The opportunities presented by power station coal ash are a good example. Currently, it’s estimated that South Africa beneficiates around 14%, compared to other major coalfired electricity producers like India, which beneficiates up to 50% of their ash. This product is used as an additive in cement, but there are more applications that can be considered, like paint manufacturing.
“Our engagement is an ongoing process, but an encouraging one,” says Lekula. “However, in return and as an industry, we expect government’s full support when it comes to fostering localisation and providing a clearer infrastructure delivery roadmap.”
Cement import issue
Together with other private sector stakeholders, via industry association Cement and Concrete South Africa (CCSA), PPC is currently engaging with the Department of Trade, Industry and Competition (DTIC) for further clarification on the National Construction Industry Master Plan.

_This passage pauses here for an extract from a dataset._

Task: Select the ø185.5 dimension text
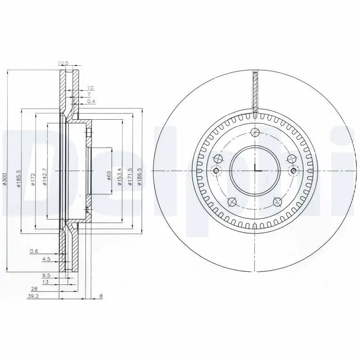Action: [x=18, y=179]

The industry, via the CCSA, is also seeking resolution on lowerpriced cement imports.
During the 2019 construction industry slump, South Africa’s local cement industry had an excess capacity of some 5 million tonnes. However, despite this, around a million tonnes of cement was still imported from countries like Vietnam and China.
The objective of the industry’s DTIC application is not to rule out fair competition, but to ensure that cement imports are priced on a local level that factors in the South African industry’s cost of meeting BBBEE, Mining Charter and carbon tax obligations, and adhering to local quality standards.
The hard lockdowns significantly restricted cement imports, which had a positive impact on local producers, who were able to bring idling plants back into operation. This was possible thanks to a dedicated industry strategy to ensure that standby capacity would always be available. The result was that sectors of the construction economy, particularly the SMME home-building market, could rebound faster from the economic fallout of Covid-19.
“It’s not what we intend to do, it’s about how we plan and implement. Together, as one nation, we can do and achieve more,” Lekula concludes.